[Screenshot and document pointing data]
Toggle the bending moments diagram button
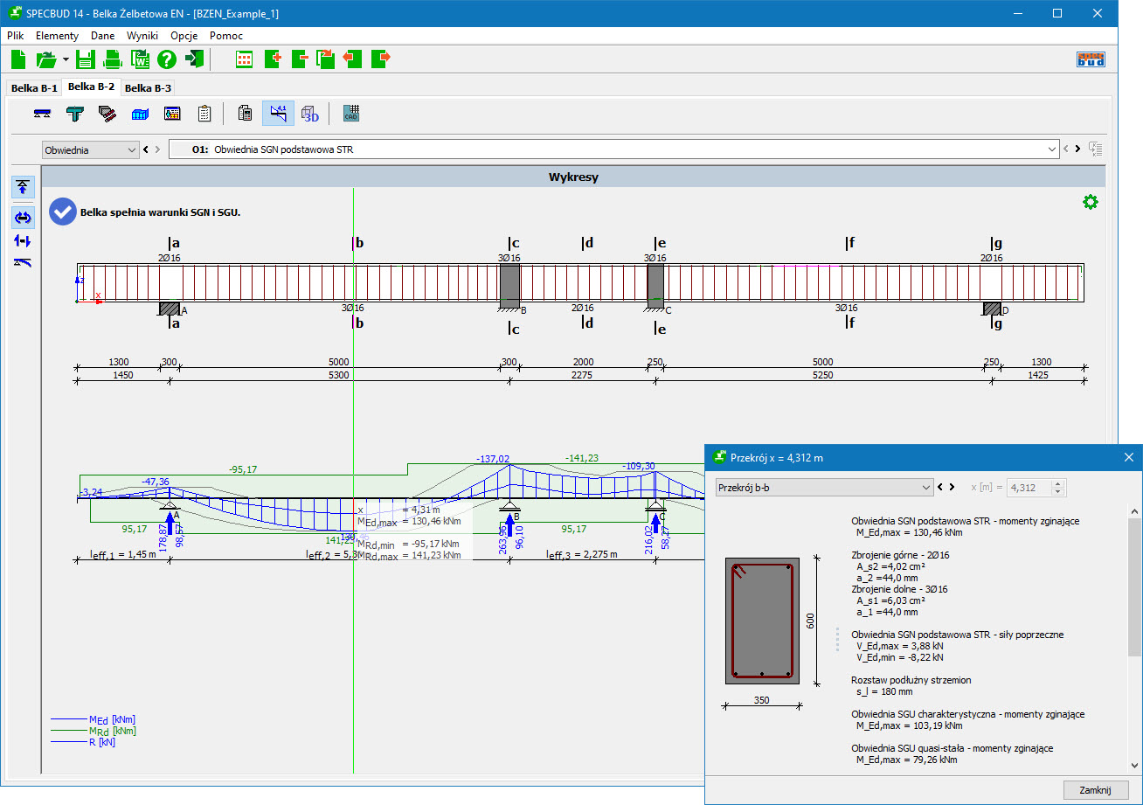The width and height of the screenshot is (1143, 805). coord(23,218)
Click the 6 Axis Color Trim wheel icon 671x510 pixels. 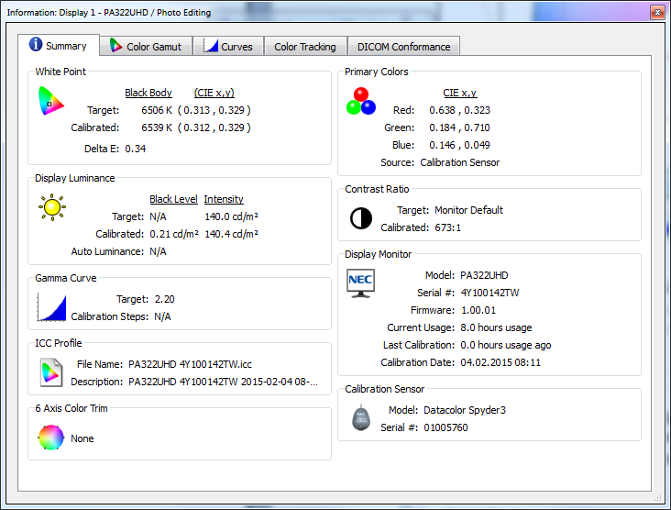[51, 438]
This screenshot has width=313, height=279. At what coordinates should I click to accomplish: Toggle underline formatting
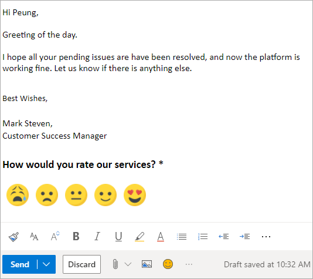(118, 237)
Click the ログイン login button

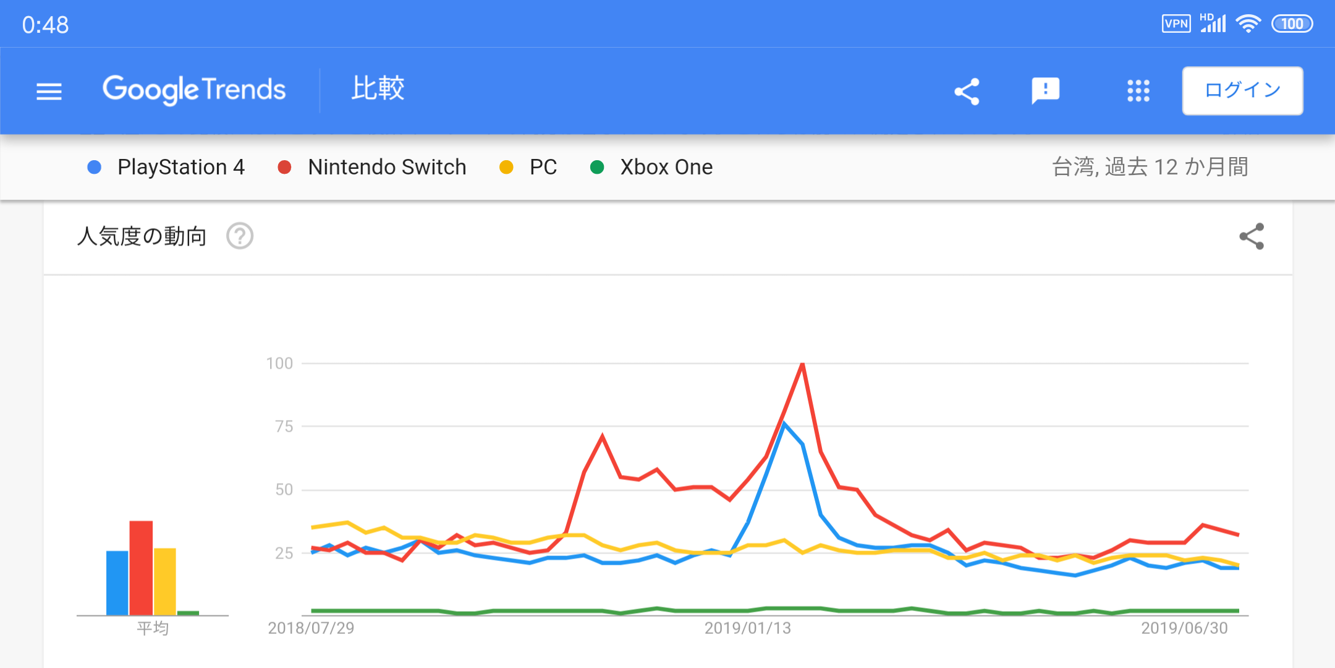click(x=1242, y=91)
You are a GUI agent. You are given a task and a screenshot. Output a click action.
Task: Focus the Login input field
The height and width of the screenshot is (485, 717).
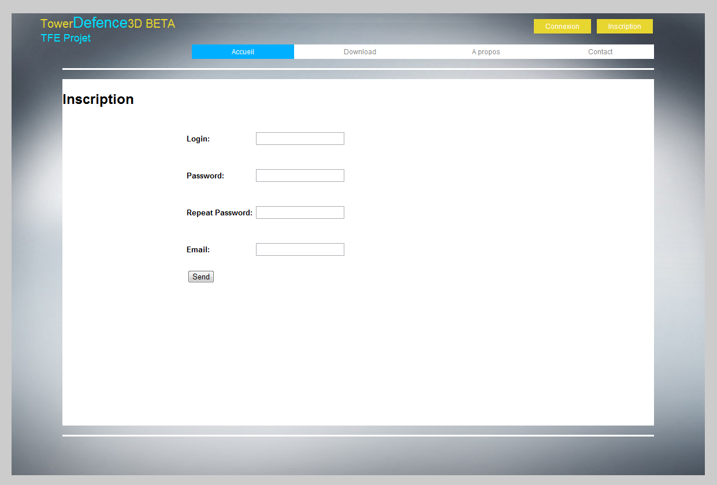tap(300, 139)
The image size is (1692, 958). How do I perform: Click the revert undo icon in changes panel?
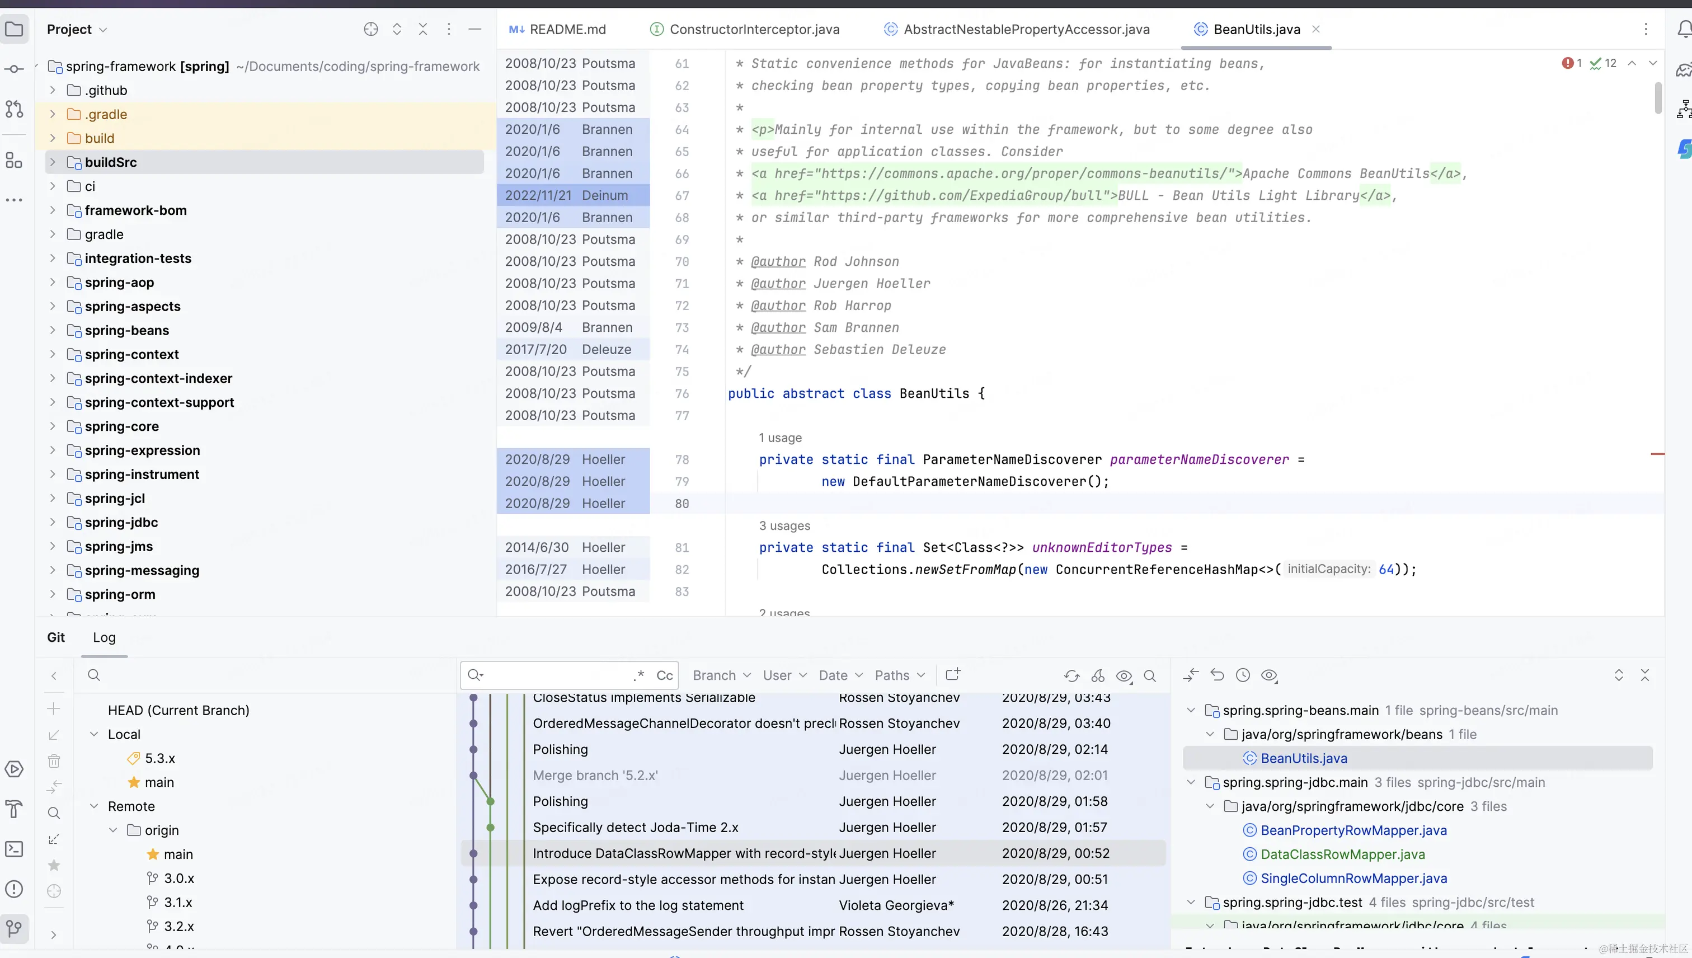[1217, 675]
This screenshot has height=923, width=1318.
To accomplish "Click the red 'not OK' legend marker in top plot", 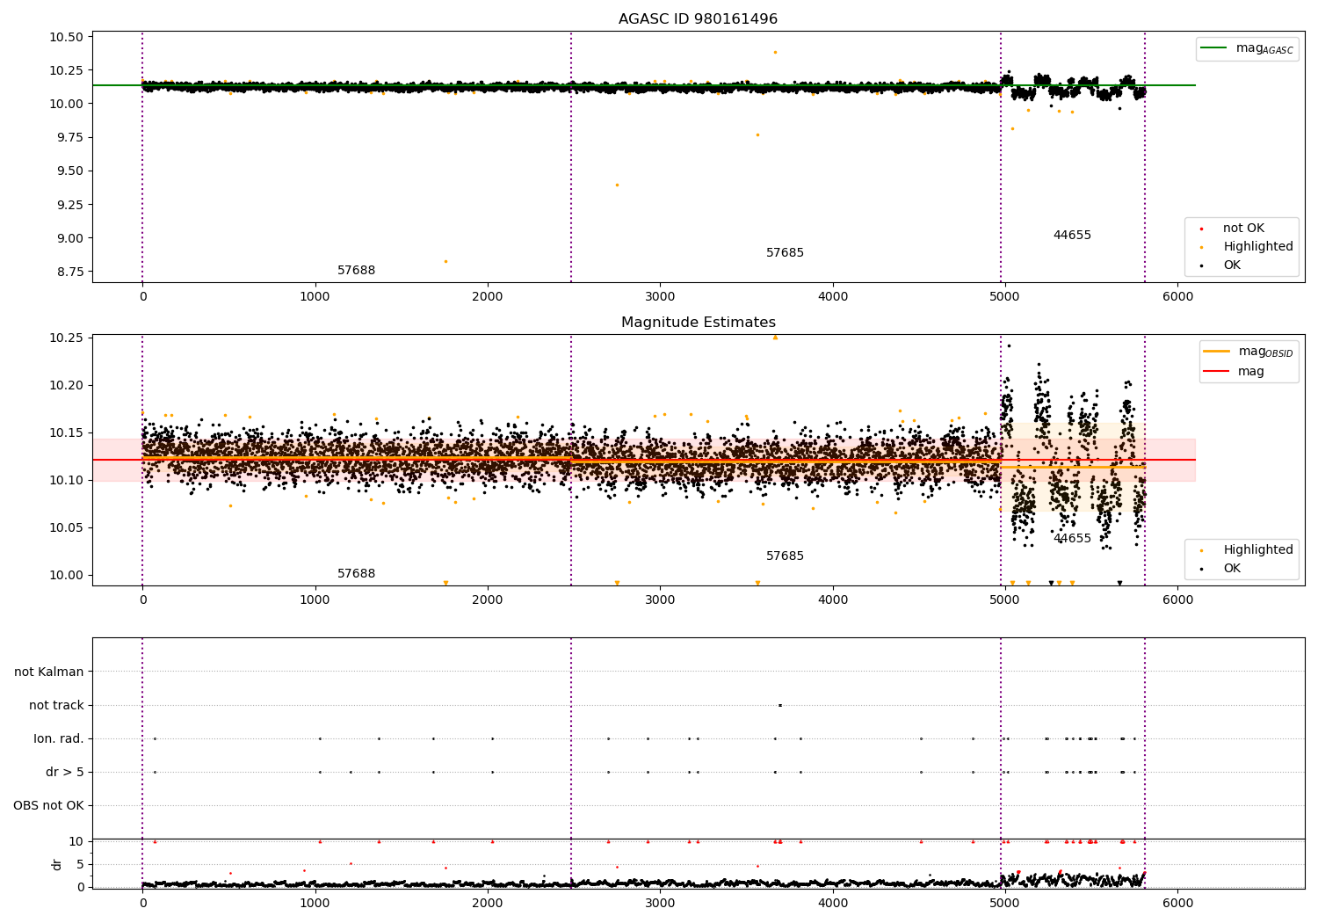I will click(x=1201, y=229).
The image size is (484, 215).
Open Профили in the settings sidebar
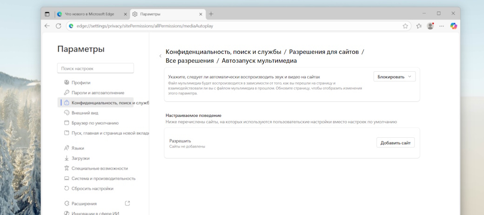[x=81, y=82]
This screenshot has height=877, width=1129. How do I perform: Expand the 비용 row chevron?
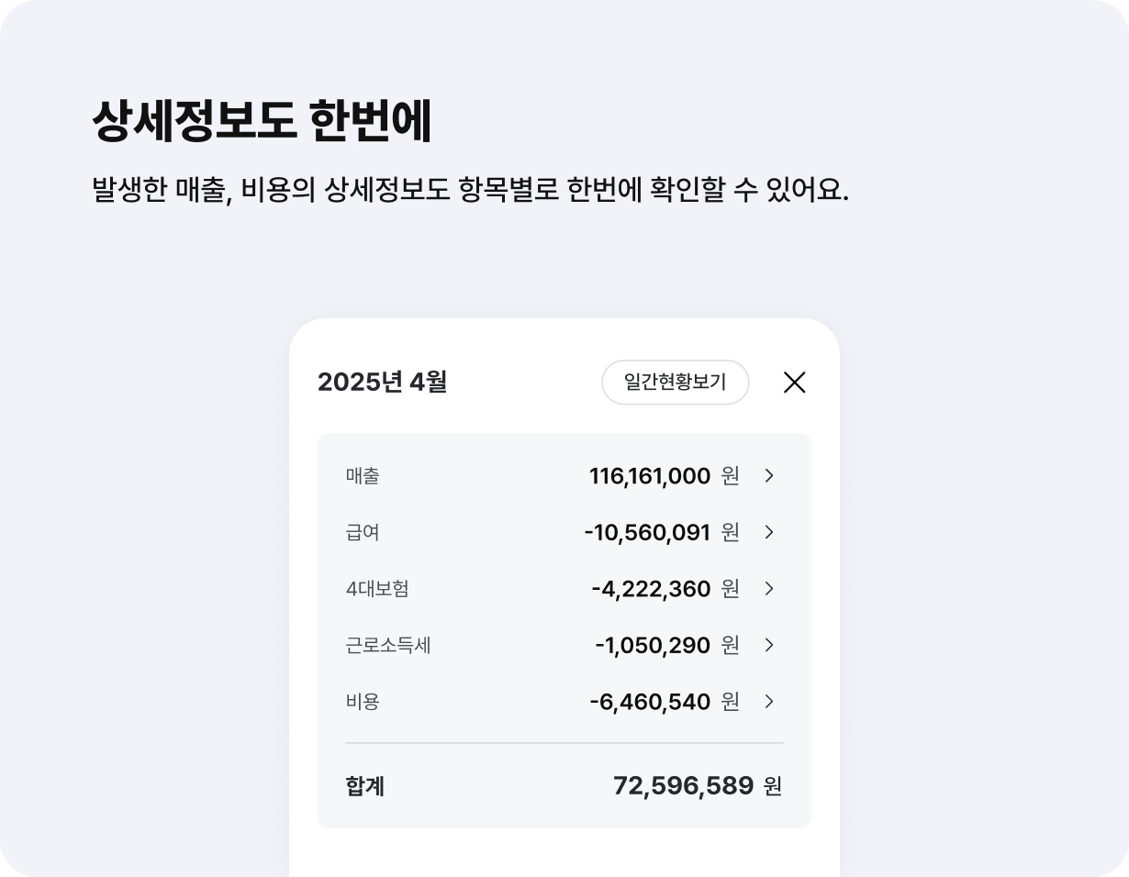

Task brief | Collect every line of the records that contains the word "button", and copy each one.

Written solution |
Toggle the bending moments diagram button
Click the ログイン login button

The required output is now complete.